SQLite error on publish

jowhite · May 1, 2025, 6:43am

We’re trying to do our initial publish on a stratum0 of about 1.1TB over 9824776 inodes. We’re getting past the initial scan and upload as well as the automatic nested catalog creation but we hit an SQLite error immediately after that. I’m not exactly sure which sqlite db this is indicating issues with.

Automatic creation of nested catalog in '/rocky-8.x86_64/manual/modules/tools/matlab/r2024b/sys'
Failed to create common properties table
SQLite said: 'unable to open database file'
cvmfs_swissknife: /home/sftnight/jenkins/workspace/CvmfsFullBuildDocker/CVMFS_BUILD_ARCH/docker-x86_64/CVMFS_BUILD_PLATFORM/cc8/build/BUILD/cvmfs-2.12.7/cvmfs/catalog_mgr_rw.cc:776: void catalog::WritableCatalogManager::CreateNestedCatalog(const string&): Assertion `NULL != new_catalog_db' failed.
/bin/cvmfs_server: line 4128: 21490 Killed                  $user_shell "$sync_command"
Synchronization failed

Executed Command:
cvmfs_swissknife sync -u /cvmfs/[redacted] -s /var/spool/cvmfs/[redacted]/scratch/current -c /var/spool/cvmfs/[redacted]/rdonly -t /var/spool/cvmfs/[redacted]/tmp -b b3cb98405af072157f638159772afd259eef7ac9-shake128 -r S3,/var/spool/cvmfs/[redacted]/tmp,[redacted]@/etc/cvmfs/s3.conf -w https://[redacted]/[redacted]/[redacted] -o /var/spool/cvmfs/[redacted]/tmp/manifest -e shake128 -Z none -N [redacted] -K /etc/cvmfs/keys/[redacted].pub -L -D generic-2025-05-01T01:07:12Z -f overlayfs -p -l 4194304 -a 8388608 -h 16777216 -A -i -U 10240

dwd · May 1, 2025, 4:39pm

I expect that’s a bigger single publish than anybody has attempted so far.
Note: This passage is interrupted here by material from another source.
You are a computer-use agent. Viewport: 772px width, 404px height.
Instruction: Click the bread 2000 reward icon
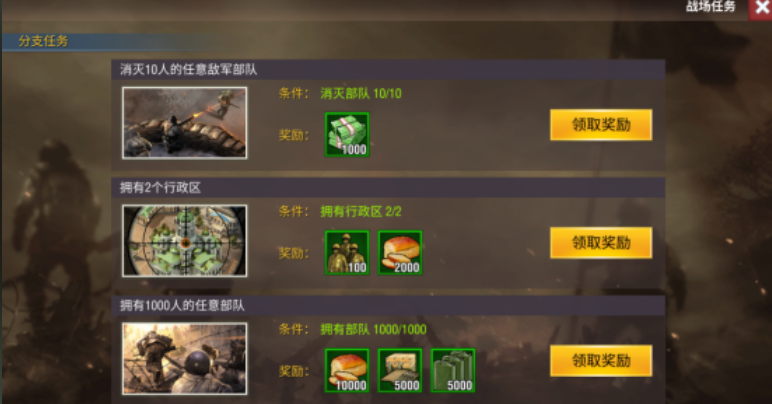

Could you break it up into smaller publish operations?

Dave

jowhite · May 1, 2025, 4:55pm

So that’s an ongoing question I’ve had, I’ve been playing with configurations (VM sizing of stratum0, s3 vs posix backend, s3 implementations, etc). I hit a scaling limit in different places with different errors each time. I have, indeed, tried piecemeal ingest for my initial but that scares me about the stability/maintainability of the tool as a whole so I’ve been trying all sorts of things to get the initial to just work.

Is there a generalized sizing guide anywhere? I’ve seen the docs on “if you’re hosting datasets, do x with garbage collection, y with grafting” and so on but none that really detail “you’re going to want x amount of memory per object” or “injest generally can handle y inodes”

dwd · May 1, 2025, 6:14pm

Not that I’m aware of, sorry. We certainly have stratum0s that manage repositories of that size, but they have been built up over time. I think it’s probably not a good idea to publish more than a few hundred gigabytes at a time.

In my experience the best performance for stratum0s is with a physical machine with locally attached disk. I know CERN does it other ways but it seems to me they end up needing much more resources in the end.

Our one 64-core 96G ram stratum 0 server at Fermilab hosts 37 repositories with currently 7.7T compressed & deduplicated cvmfs files and 1.1G inodes. Publishes use temporary space before compression & deduplication in /var/spool/cvmfs and that is sized at 720G. We’ve never had anybody complain about poor performance.

Dave